I am asking because my urls ttl are short(1 minute) and I really try to lower my miss rate, because my site requests are evenly divided in 5-6 locations I am seeing a lot of misses, I am working right now on some worker to help me with that, but what you described could help me

I’ve your solution here :slight_smile:

You could leverage the stale-while-revalidate origin cache-control directive (https://developer.mozilla.org/en-US/docs/Web/HTTP/Headers/Cache-Control) and activating origin cache control on Cloudflare. As a result, we would serve stale the Asset (HIT) while we revalidate to your Origin, isn’t it the dream scenario?

For Argo, having tunnel isn’t enough, you need to have Tiered Caching enabled too, Traffic tab:

1 Like

Thanks a lot for your help,

about stale-while-revalidate that’s really dream come true :slight_smile: but its the first thing I tried and its doesnt work as I thought so, there is a long topic about it that got closed Does stale-while-revalidate work?

the worker I am working on to make the stale-while-revalidate work like dfabulich said or how fastly is doing it

about argo I guess your are on enterprise plan? mine look like:

Hum, I’m not expert of the self-serve plan, if you give me your zone name I could for you whether or not Tiered Caching is included in your Argo Tunnel subscription.

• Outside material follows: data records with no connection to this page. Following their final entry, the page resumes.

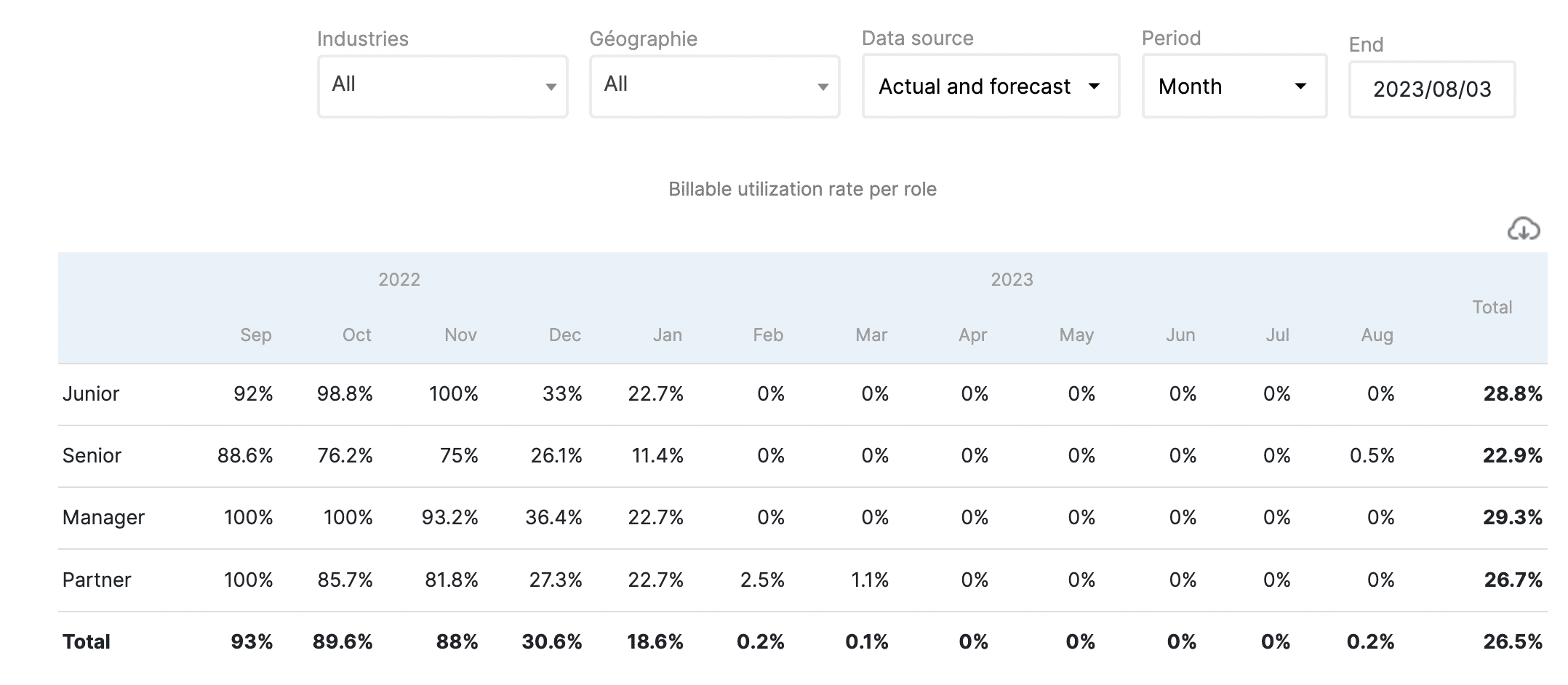This screenshot has width=1568, height=685.
Task: Click the Partner row label
Action: [97, 580]
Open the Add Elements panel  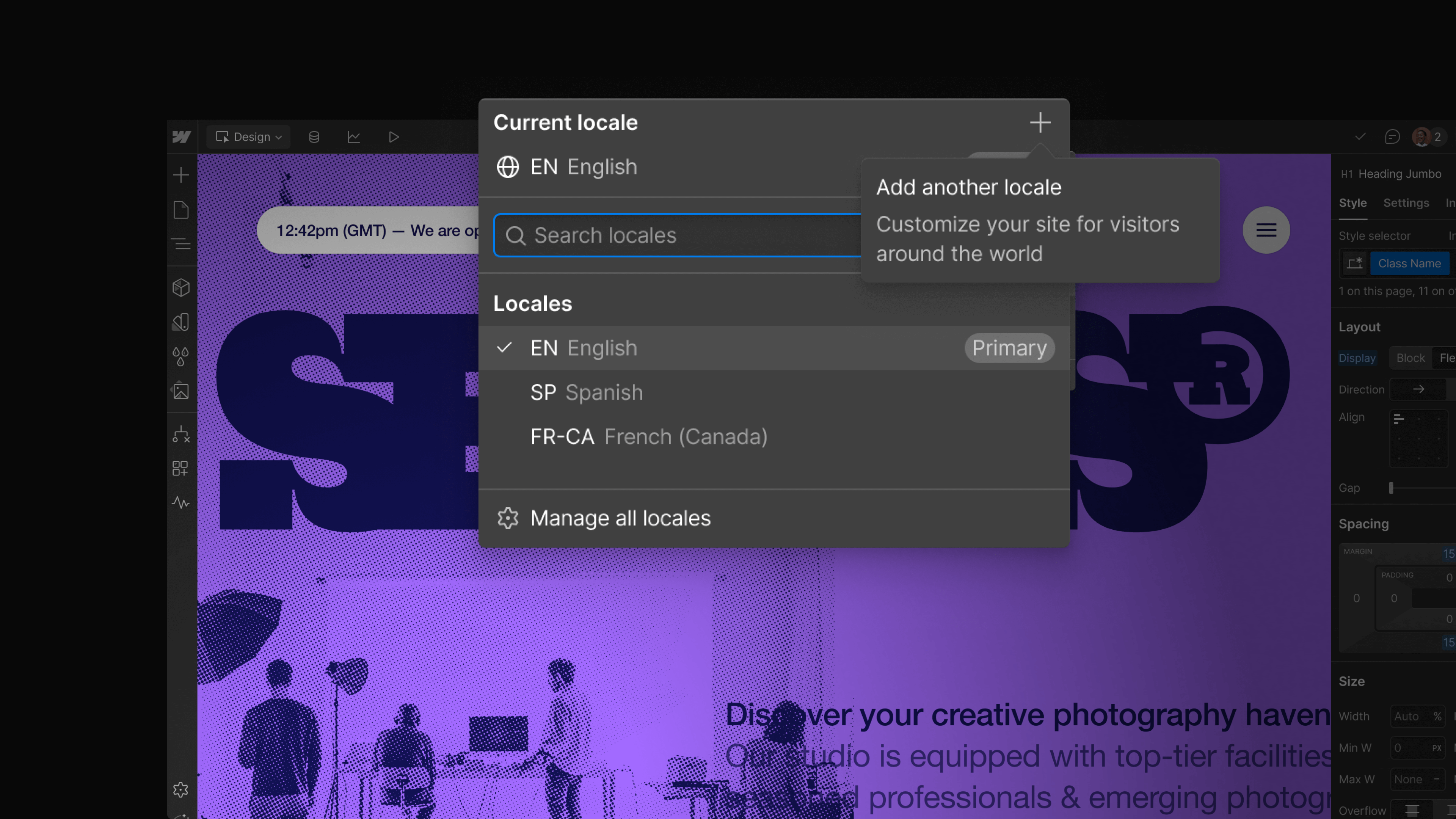tap(181, 174)
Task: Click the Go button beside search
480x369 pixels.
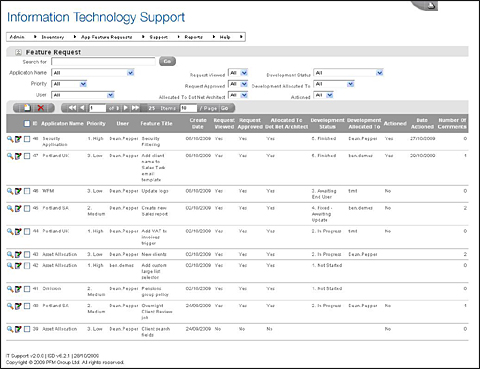Action: click(x=167, y=61)
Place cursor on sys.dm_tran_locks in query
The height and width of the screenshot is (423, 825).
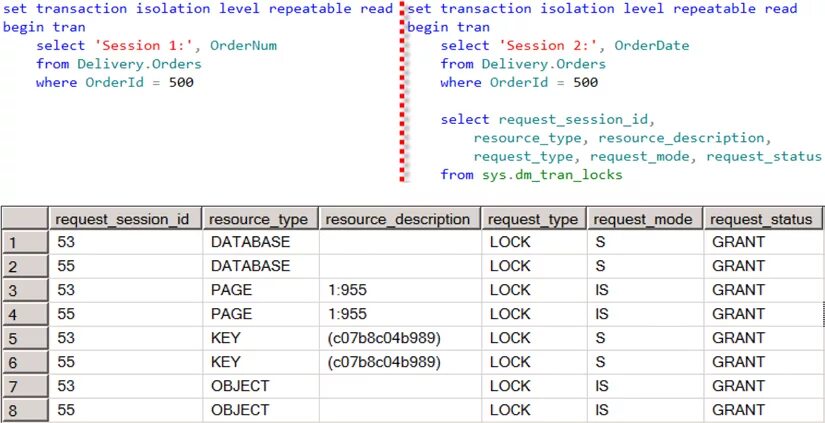[552, 175]
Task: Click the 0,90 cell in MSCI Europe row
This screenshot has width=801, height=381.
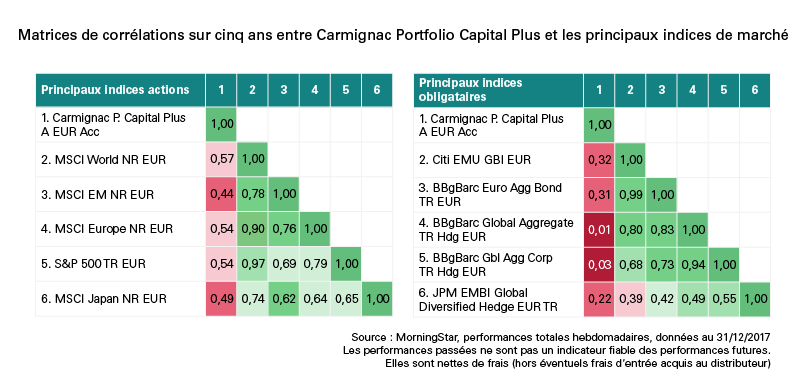Action: point(252,229)
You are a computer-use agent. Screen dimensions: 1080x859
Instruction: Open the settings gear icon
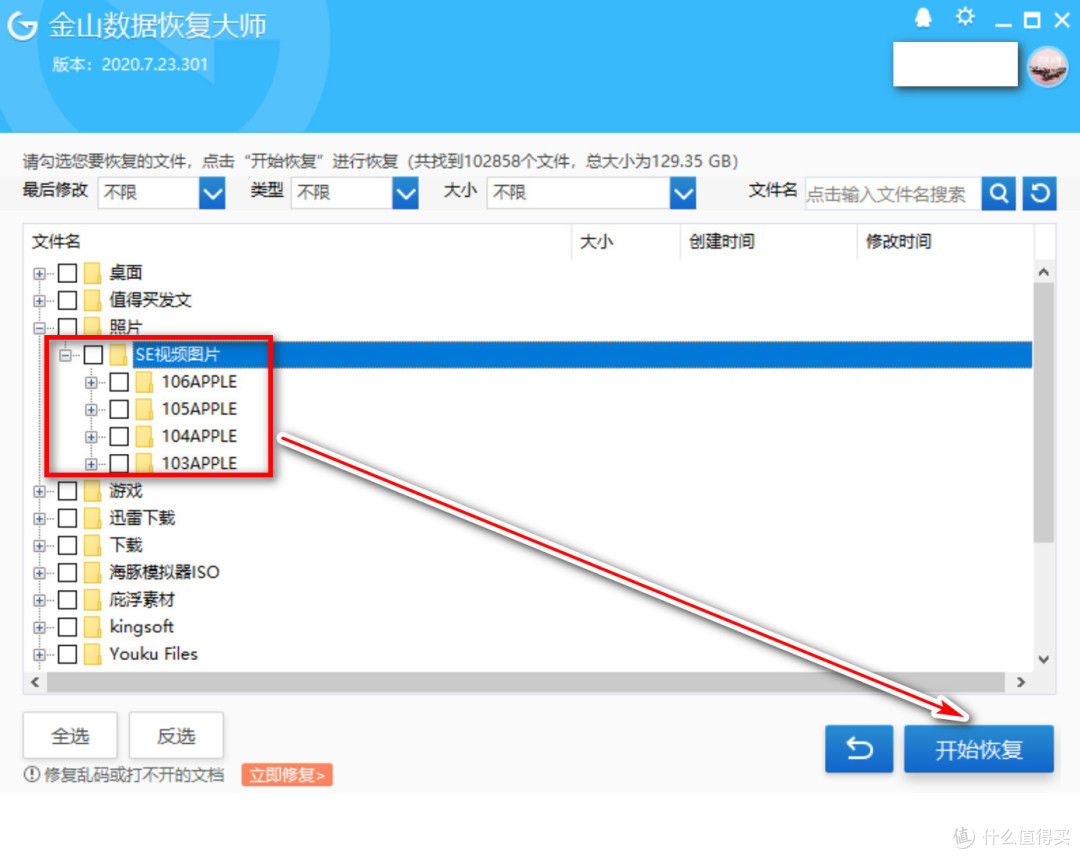(x=964, y=16)
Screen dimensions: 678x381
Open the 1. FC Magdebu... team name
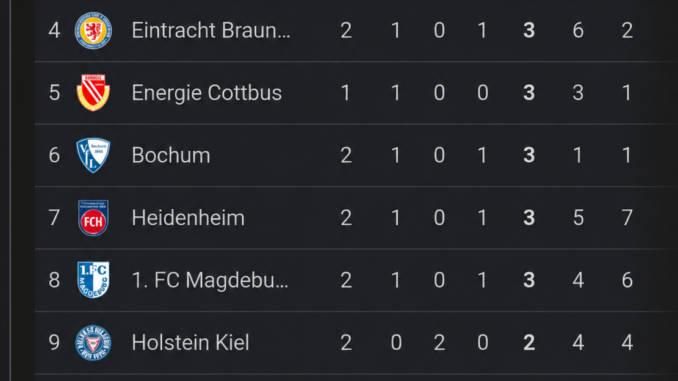(x=210, y=280)
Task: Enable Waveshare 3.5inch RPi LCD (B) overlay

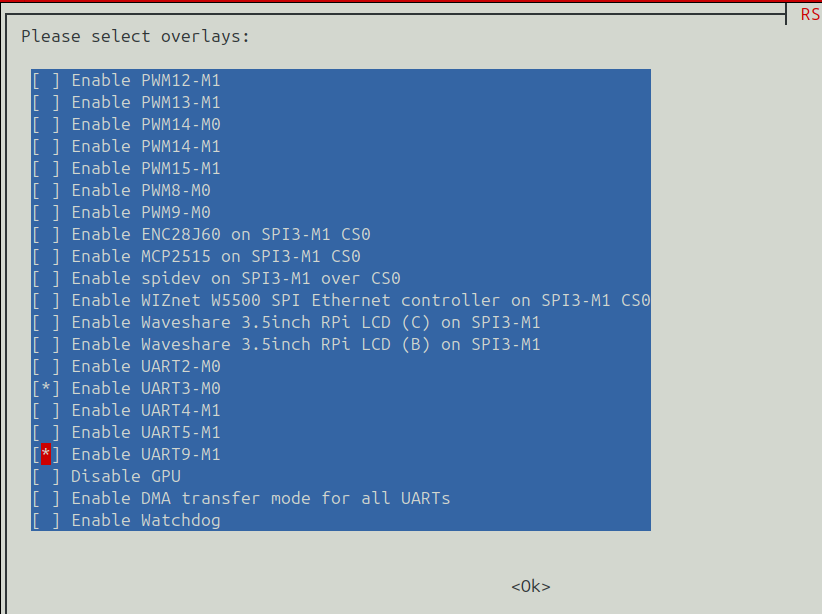Action: click(341, 344)
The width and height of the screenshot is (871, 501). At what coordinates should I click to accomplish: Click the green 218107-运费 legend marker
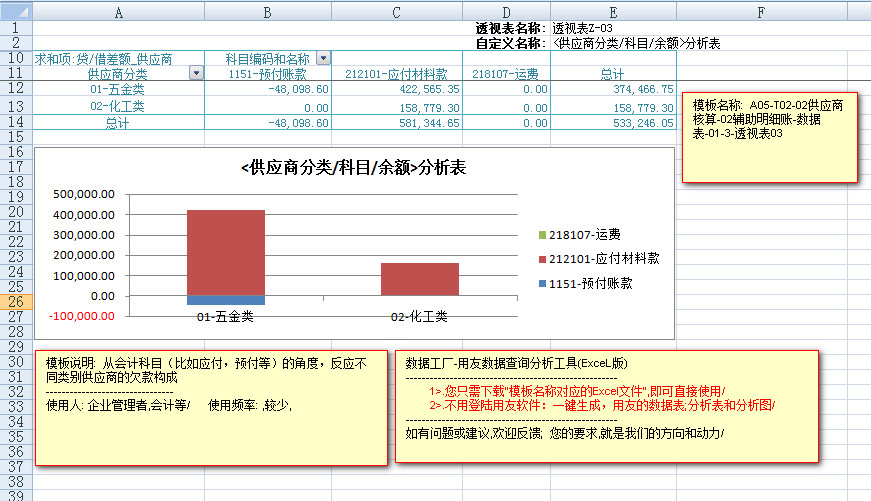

For the serve-while-revalidate, indeed our implementation of this is limited:

Cache an asset and serve the asset while it is being revalidated
Cache-Control: max-age=600, stale-while-revalidate=30

Indicates that it is fresh for 600 seconds, and it may continue to be served stale for up to an additional 30 seconds to parallel requests for the same resource while the initial synchronous revalidation is attempted.

The may means that during the revalidation (after the TTL) if 2 requests goes to us at the same time, the first one will be used to refresh the cache and the second will get a direct answer from STALE, so this doesn’t help in your case, I was mistaken… :frowning:

The cache Team is still working on the full implementation of the well used cache-control directives, bear with us!